Exercise aim – Pick out every line in the records below that contains the string "width", and copy each one in full.

Segment Start: Records for the exercise

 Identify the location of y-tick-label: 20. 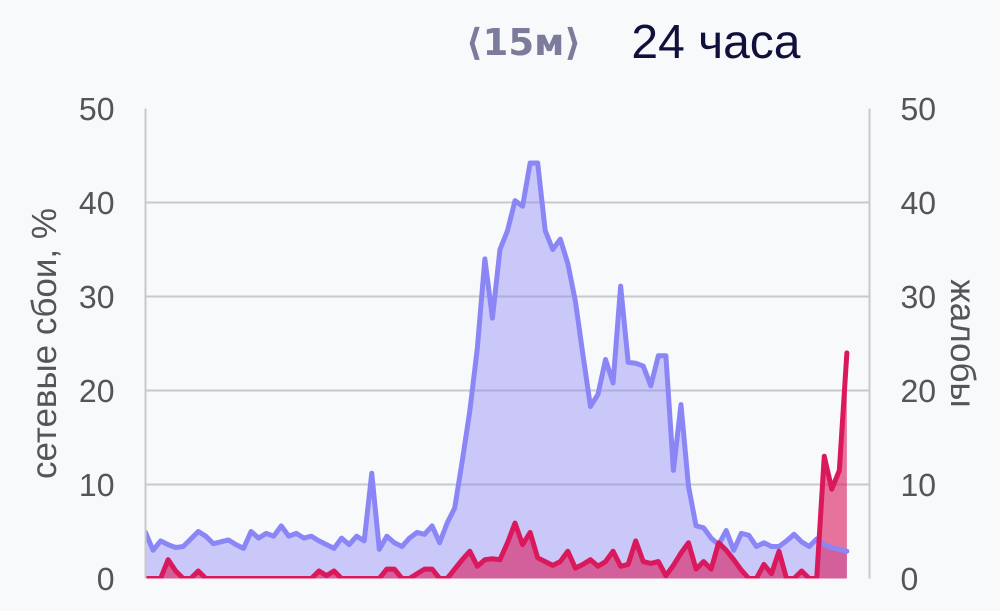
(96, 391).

Segment End: Records for the exercise
Segment Start: Records for the exercise

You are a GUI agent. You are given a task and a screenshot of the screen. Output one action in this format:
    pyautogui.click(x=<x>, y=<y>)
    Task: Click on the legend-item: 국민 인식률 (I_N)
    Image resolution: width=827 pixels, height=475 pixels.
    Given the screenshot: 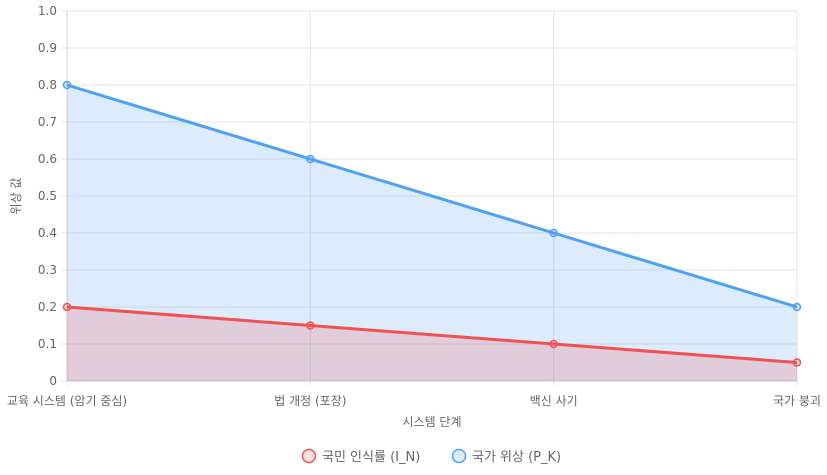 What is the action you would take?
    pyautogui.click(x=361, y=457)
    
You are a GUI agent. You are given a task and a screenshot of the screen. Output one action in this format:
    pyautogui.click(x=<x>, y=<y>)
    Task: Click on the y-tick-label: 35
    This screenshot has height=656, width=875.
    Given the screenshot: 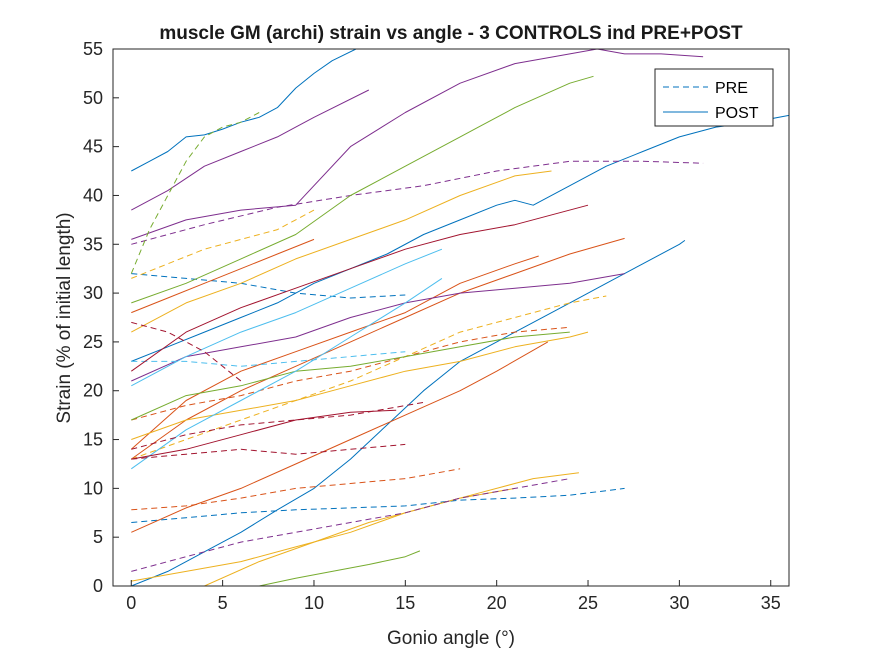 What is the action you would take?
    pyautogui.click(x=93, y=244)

Segment End: Records for the exercise

Result of the exercise –
    Image resolution: width=827 pixels, height=475 pixels.
    This screenshot has height=656, width=875.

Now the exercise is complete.